Task A –
According to the thread about the infected cat, which faculty reported the cat's coronavirus infection?
Task B –
List the symptoms the cat showed, as described in the thread about the infected cat.
Task C –
Repeat the part of the thread about the infected cat starting with "Cat confirmed infected" and going on through "said Van Gucht.".

Extract provided –
..........

Cat confirmed infected and symptomatic with Covid19 by officials in Belgium/EU - Cantbekhan
https://www.brusselstimes.com/all-news/belgium-all-news/102984/coronavirus-belgium-reaches-7284-confirmed-cases/
======
Cantbekhan
“Recently, the veterinary medicine faculty in Liège reported that a
coronavirus infection has been diagnosed in a cat. The cat lived with her
owner, who started showing symptoms of the virus a week before the cat did,”
said Van Gucht.

“We want to stress that this is an isolated case. Additionally, in this case,
we are talking about a human-to-animal transmission, not the other way around.
The risk of animal-to-human transmission, is very small,” he added.

Edit (update): [https://www.brusselstimes.com/all-news/belgium-all-
news/1030...](https://www.brusselstimes.com/all-news/belgium-all-
news/103003/coronavirus-belgian-woman-infected-her-cat/)

"The animal lived in close contact with its owner, and started showing
symptoms a week after the woman did. “The cat had diarrhoea, kept vomiting and
had breathing difficulties. The researchers found the virus in the cat’s
faeces,” he added."

------
brainthomson808
seriously cats now

..........

Pixel coordinate grounding data –
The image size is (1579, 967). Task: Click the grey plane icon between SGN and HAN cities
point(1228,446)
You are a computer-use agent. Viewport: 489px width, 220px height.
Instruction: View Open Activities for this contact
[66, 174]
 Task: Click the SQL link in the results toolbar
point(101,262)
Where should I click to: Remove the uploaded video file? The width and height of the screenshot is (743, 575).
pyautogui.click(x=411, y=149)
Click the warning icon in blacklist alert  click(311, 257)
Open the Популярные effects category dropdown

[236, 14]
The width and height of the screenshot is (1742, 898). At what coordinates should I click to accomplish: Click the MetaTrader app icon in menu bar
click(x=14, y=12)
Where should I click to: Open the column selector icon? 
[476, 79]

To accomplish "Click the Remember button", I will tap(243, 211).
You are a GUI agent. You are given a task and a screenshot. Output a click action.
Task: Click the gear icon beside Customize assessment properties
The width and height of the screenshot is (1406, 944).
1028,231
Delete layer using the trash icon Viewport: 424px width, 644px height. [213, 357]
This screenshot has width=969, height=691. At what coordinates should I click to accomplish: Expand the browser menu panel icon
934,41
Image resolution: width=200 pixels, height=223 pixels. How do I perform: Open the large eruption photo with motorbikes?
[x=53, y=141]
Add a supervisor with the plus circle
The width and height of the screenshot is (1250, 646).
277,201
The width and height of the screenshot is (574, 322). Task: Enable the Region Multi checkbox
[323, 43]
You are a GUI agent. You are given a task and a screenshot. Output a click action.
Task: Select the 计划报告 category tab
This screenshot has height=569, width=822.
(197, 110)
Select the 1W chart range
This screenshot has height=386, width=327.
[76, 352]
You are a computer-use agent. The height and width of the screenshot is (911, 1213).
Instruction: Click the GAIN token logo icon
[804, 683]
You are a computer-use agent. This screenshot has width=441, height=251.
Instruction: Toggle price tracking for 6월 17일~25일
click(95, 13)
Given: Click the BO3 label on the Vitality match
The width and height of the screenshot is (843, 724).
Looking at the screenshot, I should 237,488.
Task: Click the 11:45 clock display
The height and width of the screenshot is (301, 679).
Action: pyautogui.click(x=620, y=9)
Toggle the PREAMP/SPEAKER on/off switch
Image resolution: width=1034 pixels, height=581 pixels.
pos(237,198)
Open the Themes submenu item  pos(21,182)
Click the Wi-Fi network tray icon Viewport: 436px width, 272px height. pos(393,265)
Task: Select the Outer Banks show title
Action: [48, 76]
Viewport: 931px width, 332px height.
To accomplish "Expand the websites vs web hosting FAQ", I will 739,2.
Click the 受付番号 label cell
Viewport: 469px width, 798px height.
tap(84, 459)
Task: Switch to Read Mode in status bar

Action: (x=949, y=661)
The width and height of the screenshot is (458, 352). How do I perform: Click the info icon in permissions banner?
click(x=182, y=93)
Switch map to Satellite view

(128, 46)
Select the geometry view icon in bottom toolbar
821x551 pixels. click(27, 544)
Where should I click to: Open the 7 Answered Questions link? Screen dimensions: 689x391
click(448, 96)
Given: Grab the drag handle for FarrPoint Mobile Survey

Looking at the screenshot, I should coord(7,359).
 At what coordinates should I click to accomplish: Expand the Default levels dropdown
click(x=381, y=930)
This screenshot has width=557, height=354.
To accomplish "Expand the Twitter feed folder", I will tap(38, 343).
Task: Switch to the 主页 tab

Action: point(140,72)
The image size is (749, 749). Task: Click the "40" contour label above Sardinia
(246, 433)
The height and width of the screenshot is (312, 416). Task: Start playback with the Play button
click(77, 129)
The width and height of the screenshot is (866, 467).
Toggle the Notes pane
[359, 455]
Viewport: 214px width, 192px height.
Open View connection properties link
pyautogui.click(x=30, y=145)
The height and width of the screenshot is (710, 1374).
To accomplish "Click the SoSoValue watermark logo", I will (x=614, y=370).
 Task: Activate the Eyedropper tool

..........

Expected answer A –
The veterinary medicine faculty in Liège.

Expected answer B –
Diarrhea, vomiting, and breathing difficulties.

Expected answer C –
Cat confirmed infected and symptomatic with Covid19 by officials in Belgium/EU - Cantbekhan
https://www.brusselstimes.com/all-news/belgium-all-news/102984/coronavirus-belgium-reaches-7284-confirmed-cases/
======
Cantbekhan
“Recently, the veterinary medicine faculty in Liège reported that a
coronavirus infection has been diagnosed in a cat. The cat lived with her
owner, who started showing symptoms of the virus a week before the cat did,”
said Van Gucht.